Angelo previously worked just down the road from the boutique Athenaeum hotel, as the bars manager of the larger Four Seasons hotel.
“We were quite lucky there because we had 45 to 50 whiskies in the bar,” he said.
Now, Angelo manages a “portfolio” of over 270 whiskies at the Athenaeum, consisting of drams from around the world and across the last century. His job as whisky sommelier is much like that of a wine sommelier: to speak with guests further about their choices for the evening and to help them map out what their taste buds might be after.
Angelo took on the role in 2010, but he says it took just over a year to really get the bar re-established in terms of its whisky offerings.
“There wasn’t anyone looking after the bar specifically. And, in a way, this place has always been renowned as a whisky bar, but there wasn’t someone also looking after the guests,” he explained.
Now, people know him as the go-to person to question and quiz about whisky when they’re visiting the bar or staying at the hotel itself.
“I have a few regulars who come in once a week to have whisky. What often happens is if I talk to someone at one table, people nearby hear and then ask if they can talk with me too,” he said, adding he never brings just one whisky to a table but always offers a choice of three or four so guests feel they can make the final decision themselves.
The hotel now hosts continuously sold-out Whisky Socials (one of which I wrote about here), featuring guests from the world of whisky talking about drams in a relaxed environment and pairing the whiskies with food. While these took a while to get going, Angelo says he is now having to turn down people as bookings are too busy.
“I want to keep them small,” he said. “I wouldn’t be able to give the attention to everyone otherwise.”
As such, he expects the next set of whisky socials (due to begin later this year) will become more frequent to satisfy demand.
The only difficulty he finds in the bar is getting quality stock that won’t cost a fortune to replace old bottlings, in order to keep costs down for customers.
“Prices have started to go over the moon.
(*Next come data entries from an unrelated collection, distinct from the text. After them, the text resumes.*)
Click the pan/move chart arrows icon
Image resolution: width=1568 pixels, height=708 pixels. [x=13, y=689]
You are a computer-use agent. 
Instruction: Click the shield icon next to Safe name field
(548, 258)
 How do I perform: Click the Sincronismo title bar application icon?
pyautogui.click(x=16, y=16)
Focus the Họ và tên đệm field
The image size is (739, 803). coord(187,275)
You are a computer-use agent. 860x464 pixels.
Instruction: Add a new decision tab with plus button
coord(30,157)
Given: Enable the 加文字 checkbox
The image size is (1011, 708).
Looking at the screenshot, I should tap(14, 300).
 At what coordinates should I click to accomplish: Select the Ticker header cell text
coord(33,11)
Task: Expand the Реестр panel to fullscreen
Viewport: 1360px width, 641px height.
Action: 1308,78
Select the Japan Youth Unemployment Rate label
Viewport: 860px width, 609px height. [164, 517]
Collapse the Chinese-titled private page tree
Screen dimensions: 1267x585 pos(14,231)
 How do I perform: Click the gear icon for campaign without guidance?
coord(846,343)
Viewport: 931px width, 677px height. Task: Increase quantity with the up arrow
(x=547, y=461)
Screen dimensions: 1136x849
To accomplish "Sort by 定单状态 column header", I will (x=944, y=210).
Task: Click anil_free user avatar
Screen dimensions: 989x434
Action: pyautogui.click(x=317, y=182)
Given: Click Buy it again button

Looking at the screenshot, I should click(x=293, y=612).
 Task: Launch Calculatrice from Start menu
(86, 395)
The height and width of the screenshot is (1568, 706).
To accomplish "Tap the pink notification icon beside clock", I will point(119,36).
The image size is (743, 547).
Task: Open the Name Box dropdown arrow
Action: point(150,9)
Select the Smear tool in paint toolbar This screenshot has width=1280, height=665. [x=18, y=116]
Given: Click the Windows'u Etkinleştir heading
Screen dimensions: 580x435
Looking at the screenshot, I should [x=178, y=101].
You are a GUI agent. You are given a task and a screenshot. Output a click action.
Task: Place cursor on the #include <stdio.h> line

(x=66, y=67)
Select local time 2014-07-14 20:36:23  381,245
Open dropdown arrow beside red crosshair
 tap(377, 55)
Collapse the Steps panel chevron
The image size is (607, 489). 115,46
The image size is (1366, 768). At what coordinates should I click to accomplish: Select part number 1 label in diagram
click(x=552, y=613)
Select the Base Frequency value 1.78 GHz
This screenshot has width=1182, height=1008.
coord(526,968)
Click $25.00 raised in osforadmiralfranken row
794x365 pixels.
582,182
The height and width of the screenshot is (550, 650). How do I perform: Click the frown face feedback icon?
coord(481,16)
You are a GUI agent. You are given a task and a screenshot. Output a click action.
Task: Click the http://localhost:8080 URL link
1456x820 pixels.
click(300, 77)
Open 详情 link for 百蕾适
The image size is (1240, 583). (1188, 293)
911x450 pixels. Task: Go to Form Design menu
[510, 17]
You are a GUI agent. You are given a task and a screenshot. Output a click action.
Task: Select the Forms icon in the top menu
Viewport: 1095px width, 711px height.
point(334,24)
And I don’t want people to think that because whisky is suddenly popular, we are just taking the piss with costs on the menu,” he said. “As a whisky lover, I feel upset when I see dust on a bottle. I’d prefer to have a wider selection with prices between £10-£20 which people can afford.”
So, with having one of the coolest hotel jobs, what is Angelo’s favourite part?
“There is nothing that makes me more happy than to have someone say, ‘I don’t like whisky’, and then for me to try to convince them to have a try. That’s my goal,” he added, smiling jollily.
If anyone was to inhabit this role, I couldn’t imagine a better candidate than Angelo. Effortlessly gracious, full to the brim about knowledge of every whisky and absolutely passionate about encouraging people to give it a try. The perfect candidate, indeed.